» **TO DO**: Beginning with the line that has "Click the 17.10.2024 date label", please write out each remaining line of the listing below, word for word.

» **DATA FOR THE TASK**:
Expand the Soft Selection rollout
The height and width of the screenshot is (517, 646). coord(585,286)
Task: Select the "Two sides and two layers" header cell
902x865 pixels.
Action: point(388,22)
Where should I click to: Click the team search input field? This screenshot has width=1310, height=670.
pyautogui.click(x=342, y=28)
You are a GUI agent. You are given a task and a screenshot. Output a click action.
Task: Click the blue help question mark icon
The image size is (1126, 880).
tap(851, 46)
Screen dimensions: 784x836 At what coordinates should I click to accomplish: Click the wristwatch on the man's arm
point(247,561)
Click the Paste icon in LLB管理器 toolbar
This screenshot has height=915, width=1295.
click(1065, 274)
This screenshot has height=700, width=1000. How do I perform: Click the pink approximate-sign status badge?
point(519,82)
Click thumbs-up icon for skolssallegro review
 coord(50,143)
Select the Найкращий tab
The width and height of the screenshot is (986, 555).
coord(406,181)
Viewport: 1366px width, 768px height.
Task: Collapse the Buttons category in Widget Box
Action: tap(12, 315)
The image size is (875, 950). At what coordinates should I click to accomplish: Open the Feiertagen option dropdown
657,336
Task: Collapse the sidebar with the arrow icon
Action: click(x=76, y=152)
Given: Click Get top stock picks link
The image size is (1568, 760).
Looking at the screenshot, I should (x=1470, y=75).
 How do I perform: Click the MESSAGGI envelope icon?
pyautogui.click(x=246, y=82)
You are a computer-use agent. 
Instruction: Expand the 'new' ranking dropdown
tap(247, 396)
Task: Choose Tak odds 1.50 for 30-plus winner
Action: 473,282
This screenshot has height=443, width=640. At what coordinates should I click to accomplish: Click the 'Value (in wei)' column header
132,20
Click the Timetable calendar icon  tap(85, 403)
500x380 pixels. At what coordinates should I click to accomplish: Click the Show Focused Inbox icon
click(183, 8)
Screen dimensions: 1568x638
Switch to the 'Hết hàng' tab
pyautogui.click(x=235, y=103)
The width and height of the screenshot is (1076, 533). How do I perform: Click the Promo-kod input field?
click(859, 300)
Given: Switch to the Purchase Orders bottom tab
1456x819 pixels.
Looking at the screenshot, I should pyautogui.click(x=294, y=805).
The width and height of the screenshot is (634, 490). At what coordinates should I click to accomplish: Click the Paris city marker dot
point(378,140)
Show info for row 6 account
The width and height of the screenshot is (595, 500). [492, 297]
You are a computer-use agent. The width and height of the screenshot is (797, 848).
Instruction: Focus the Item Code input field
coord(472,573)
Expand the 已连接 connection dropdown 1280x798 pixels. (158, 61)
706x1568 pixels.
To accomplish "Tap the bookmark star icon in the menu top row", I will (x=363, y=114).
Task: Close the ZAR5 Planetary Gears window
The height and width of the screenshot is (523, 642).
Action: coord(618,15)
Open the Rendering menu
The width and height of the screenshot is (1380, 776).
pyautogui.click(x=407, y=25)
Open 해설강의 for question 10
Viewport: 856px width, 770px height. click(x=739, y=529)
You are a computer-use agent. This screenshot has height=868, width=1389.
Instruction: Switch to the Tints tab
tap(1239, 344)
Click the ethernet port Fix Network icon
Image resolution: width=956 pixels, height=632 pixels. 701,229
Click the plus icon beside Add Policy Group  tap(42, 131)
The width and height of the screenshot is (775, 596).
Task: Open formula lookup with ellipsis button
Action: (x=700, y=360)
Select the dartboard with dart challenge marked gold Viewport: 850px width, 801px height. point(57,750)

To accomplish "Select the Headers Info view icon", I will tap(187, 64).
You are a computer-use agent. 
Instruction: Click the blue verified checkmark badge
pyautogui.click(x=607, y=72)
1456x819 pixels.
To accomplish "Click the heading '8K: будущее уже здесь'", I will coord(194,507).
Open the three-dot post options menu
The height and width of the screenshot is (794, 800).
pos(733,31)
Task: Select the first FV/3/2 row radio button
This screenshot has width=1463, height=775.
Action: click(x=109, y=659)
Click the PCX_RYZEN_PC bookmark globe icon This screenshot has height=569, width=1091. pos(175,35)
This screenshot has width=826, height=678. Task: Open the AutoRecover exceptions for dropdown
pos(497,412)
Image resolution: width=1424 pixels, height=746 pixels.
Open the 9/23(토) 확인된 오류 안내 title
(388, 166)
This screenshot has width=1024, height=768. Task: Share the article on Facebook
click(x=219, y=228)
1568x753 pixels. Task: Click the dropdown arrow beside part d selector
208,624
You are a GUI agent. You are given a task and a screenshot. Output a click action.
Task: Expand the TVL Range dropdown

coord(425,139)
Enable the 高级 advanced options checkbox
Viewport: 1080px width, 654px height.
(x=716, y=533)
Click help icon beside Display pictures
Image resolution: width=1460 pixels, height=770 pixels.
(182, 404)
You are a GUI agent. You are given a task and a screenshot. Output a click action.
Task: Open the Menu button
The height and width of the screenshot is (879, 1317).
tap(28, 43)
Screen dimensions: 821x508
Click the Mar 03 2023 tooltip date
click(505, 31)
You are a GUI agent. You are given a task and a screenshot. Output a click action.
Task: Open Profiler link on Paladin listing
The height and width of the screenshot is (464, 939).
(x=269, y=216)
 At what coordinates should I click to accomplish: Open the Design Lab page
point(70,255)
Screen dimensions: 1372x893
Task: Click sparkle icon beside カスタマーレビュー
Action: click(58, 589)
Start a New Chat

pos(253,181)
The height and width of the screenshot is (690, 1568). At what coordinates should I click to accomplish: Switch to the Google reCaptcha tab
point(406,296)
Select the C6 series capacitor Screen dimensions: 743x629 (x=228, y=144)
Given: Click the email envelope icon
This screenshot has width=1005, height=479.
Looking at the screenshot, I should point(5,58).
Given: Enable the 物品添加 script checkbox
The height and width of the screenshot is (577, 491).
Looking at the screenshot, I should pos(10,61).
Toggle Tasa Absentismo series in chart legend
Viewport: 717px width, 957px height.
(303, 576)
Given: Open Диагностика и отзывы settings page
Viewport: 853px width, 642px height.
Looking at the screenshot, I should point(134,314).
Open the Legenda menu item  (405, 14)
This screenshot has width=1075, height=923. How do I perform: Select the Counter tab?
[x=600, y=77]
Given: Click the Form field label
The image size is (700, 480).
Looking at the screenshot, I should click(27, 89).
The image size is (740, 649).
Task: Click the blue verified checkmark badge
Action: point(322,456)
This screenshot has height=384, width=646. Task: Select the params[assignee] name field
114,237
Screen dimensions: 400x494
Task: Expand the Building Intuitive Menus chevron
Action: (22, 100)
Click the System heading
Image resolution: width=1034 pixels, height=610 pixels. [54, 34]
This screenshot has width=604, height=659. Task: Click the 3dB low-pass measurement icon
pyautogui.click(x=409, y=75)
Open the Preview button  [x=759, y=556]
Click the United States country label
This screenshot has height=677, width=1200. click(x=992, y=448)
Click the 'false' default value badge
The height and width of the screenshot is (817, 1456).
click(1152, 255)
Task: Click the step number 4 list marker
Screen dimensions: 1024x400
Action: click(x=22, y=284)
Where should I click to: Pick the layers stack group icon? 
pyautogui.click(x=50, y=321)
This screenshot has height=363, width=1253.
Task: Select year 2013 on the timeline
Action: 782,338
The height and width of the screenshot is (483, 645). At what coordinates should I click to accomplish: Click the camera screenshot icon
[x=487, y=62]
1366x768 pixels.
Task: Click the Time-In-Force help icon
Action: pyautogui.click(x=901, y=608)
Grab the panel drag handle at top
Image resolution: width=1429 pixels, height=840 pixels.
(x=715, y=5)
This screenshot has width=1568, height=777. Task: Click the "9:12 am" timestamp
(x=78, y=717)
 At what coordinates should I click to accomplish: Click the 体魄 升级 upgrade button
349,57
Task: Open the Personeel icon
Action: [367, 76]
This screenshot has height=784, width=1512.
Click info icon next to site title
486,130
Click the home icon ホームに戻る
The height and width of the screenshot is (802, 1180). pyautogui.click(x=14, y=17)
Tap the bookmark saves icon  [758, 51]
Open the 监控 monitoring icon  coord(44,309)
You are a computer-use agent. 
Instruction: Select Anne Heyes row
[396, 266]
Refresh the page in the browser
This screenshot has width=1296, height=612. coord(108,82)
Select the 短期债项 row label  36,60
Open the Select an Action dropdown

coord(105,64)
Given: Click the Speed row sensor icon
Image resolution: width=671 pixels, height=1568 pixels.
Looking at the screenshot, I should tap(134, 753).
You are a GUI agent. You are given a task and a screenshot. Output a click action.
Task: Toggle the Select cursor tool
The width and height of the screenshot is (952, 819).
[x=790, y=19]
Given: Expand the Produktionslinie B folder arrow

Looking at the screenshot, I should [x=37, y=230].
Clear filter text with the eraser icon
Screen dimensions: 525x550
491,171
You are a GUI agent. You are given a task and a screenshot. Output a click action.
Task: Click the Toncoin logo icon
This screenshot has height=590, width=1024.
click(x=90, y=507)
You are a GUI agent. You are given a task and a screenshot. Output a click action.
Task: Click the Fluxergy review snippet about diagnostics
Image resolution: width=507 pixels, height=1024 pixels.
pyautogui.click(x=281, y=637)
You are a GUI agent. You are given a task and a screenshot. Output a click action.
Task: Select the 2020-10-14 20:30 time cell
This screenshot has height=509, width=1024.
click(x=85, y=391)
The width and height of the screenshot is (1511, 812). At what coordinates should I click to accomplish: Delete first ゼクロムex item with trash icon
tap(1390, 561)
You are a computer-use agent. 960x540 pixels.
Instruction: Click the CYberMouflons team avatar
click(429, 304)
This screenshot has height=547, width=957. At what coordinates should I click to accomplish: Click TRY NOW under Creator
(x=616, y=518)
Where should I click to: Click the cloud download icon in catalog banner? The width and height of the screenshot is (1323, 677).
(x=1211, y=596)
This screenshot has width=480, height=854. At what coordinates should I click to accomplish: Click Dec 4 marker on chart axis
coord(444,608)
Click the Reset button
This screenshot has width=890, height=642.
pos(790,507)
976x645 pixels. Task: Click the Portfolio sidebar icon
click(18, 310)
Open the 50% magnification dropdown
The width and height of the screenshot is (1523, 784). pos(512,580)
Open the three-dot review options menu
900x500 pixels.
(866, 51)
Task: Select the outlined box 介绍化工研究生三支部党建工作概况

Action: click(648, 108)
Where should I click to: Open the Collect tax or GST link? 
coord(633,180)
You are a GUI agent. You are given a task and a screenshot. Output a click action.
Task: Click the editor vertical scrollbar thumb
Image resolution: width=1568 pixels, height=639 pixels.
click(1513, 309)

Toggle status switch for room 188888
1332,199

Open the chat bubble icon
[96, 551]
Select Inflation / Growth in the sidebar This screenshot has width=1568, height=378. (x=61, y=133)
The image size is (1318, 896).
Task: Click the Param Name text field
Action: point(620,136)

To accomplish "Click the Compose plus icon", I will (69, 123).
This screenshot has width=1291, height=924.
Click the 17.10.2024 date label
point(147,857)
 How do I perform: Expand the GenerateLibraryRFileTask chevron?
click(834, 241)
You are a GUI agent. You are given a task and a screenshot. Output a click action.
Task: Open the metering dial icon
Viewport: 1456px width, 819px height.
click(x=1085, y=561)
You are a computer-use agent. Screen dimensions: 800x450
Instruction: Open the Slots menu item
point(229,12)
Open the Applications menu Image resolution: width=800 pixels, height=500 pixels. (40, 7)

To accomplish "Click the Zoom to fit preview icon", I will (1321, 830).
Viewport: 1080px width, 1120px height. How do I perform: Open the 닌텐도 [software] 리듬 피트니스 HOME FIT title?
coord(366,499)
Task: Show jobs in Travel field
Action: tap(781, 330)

» **RESPONSE AREA**:
Click the 17.10.2024 date label
point(147,857)
 How do I perform: Expand the GenerateLibraryRFileTask chevron?
click(834, 241)
You are a GUI agent. You are given a task and a screenshot. Output a click action.
Task: Open the metering dial icon
Viewport: 1456px width, 819px height.
click(x=1085, y=561)
You are a computer-use agent. Screen dimensions: 800x450
Instruction: Open the Slots menu item
point(229,12)
Open the Applications menu Image resolution: width=800 pixels, height=500 pixels. (40, 7)

To accomplish "Click the Zoom to fit preview icon", I will (1321, 830).
Viewport: 1080px width, 1120px height. How do I perform: Open the 닌텐도 [software] 리듬 피트니스 HOME FIT title?
coord(366,499)
Task: Show jobs in Travel field
Action: tap(781, 330)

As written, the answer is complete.